Fédération Nigérienne De Football
© Fédération Nigérienne De Football

Rénovation d’infrastructures et nouveau stade prévus au Niger d’ici 2031

Selon lui, la réussite d’une telle ambition passe désormais par un vaste chantier d’investissements. Les trois États devront répondre aux exigences de la Confédération africaine de football, notamment en construisant ou en modernisant des infrastructures sportives capables d’accueillir la compétition. Le projet prévoit notamment six stades de compétition, à raison de deux par pays, auxquels devront s’ajouter des installations d’entraînement, des infrastructures médicales, des réseaux de transport performants ainsi que des équipements de communication répondant aux normes internationales.
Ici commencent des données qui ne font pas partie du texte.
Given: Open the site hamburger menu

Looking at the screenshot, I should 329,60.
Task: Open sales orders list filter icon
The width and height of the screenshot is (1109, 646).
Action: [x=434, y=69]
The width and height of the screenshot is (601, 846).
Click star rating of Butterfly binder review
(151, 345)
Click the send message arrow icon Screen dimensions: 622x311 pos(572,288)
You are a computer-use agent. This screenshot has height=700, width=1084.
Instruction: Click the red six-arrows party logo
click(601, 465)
Pour le Niger, Issaka Adamou a indiqué que l’État avait déjà pris des engagements en faveur de la modernisation des infrastructures sportives. Il a notamment évoqué la rénovation du stade Général Seyni Kountché au cours de la période 2026-2027, ainsi que la construction d’un nouveau stade avant 2031, afin de renforcer les chances du pays dans cette candidature régionale.
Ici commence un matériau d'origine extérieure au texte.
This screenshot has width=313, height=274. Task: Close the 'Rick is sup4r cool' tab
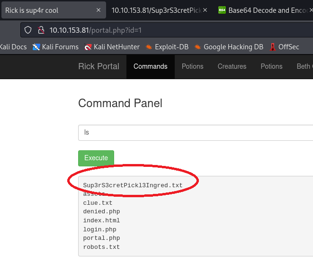[x=98, y=10]
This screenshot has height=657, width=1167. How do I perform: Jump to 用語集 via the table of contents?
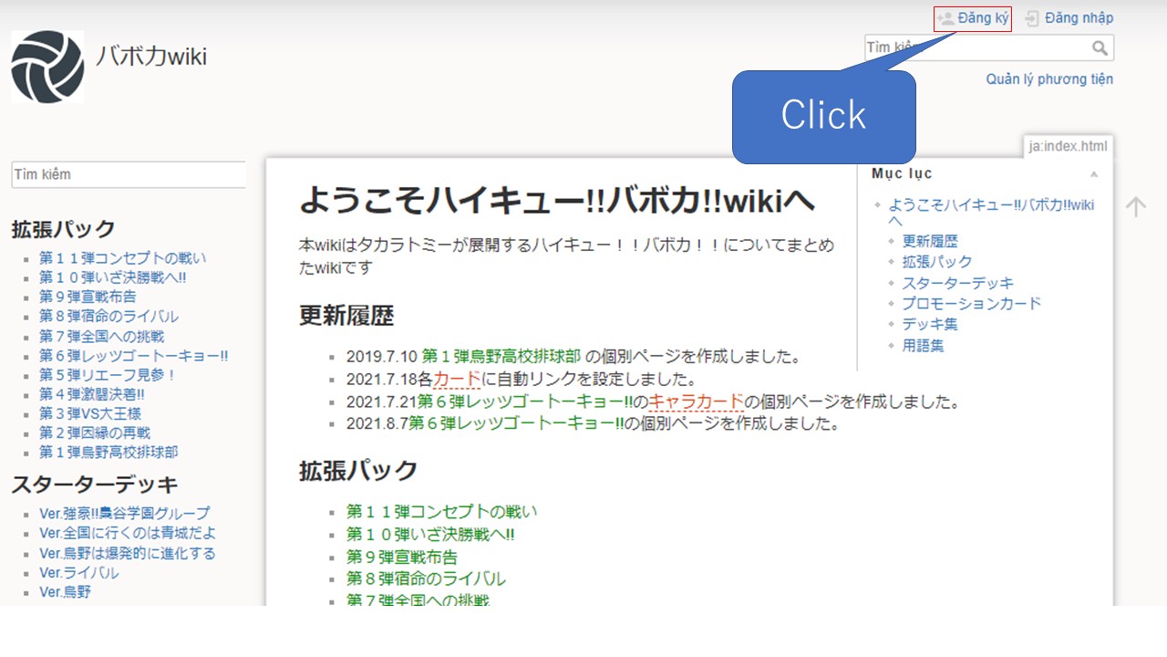(923, 346)
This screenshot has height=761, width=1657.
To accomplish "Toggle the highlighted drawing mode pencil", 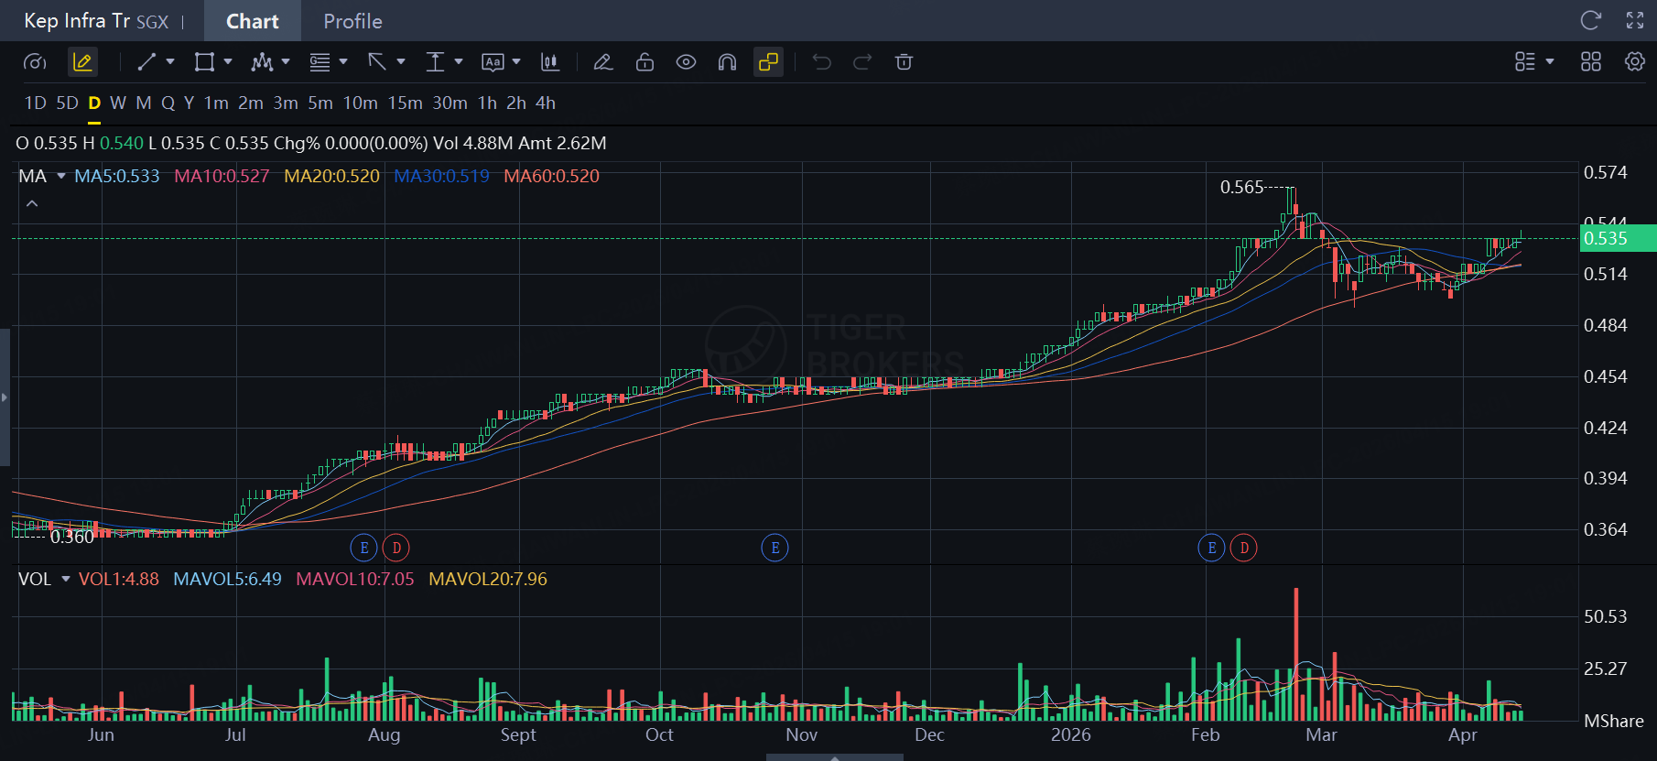I will point(82,62).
Le président de la Fédération a également insisté sur l’importance du climat de sécurité au sein de l’espace AES. Il a estimé que les autorités des trois pays poursuivent leurs efforts pour garantir les conditions indispensables à l’organisation d’un événement continental de cette envergure, tout en appelant les populations à soutenir cette ambition commune.

Fédération Nigérienne De Football
© Fédération Nigérienne De Football

Départ de Badou Zaki : les précisions du président de la FENIFOOT

L’autre temps fort de cette rencontre concernait le départ de Badou Zaki, intervenu quelques mois seulement après sa prise de fonctions à la tête du Mena national. Le président de la FENIFOOT a tenu à mettre fin aux spéculations en affirmant que cette séparation résultait d’une décision personnelle de l’entraîneur.
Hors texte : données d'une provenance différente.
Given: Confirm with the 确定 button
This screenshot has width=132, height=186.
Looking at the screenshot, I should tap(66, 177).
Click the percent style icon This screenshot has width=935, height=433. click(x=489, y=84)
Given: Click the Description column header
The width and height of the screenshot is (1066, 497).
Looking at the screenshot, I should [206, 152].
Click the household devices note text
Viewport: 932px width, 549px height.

Issaka Adamou a assuré que le technicien marocain ne quittait pas le Niger en raison d’un différend avec la Fédération. Il a précisé que l’ancien sélectionneur ne faisait l’objet d’aucun retard de paiement et que les relations entre les deux parties étaient demeurées cordiales jusqu’à son départ. Tout en reconnaissant que cette démission représentait un revers pour le football nigérien, il a salué le travail accompli par Badou Zaki et les bases qu’il a laissées au sein de la sélection nationale.

Le responsable fédéral a toutefois affirmé que le projet sportif de la FENIFOOT ne repose pas sur une seule personnalité. Selon lui, la Fédération entend poursuivre la dynamique engagée autour du Mena et maintenir les objectifs fixés dans son programme de développement du football national.

Fédération Nigérienne De Football
© Fédération Nigérienne De Football

Cap sur les éliminatoires de la CAN 2027 : la recherche d’un nouveau sélectionneur lancée

Dans cette perspective, la recherche d’un nouveau sélectionneur est déjà engagée. La Fédération indique avoir reçu de nombreuses candidatures et prévoit de désigner un successeur dans les meilleurs délais afin de préparer les éliminatoires de la CAN 2027, désormais présentées comme la priorité immédiate du football nigérien.

À travers cette double communication, la FENIFOOT entend afficher une ligne de conduite claire : poursuivre son ambition d’inscrire le Niger parmi les futurs organisateurs d’une Coupe d’Afrique des nations tout en assurant la continuité du projet sportif du Mena, malgré le changement à la tête de son encadrement technique.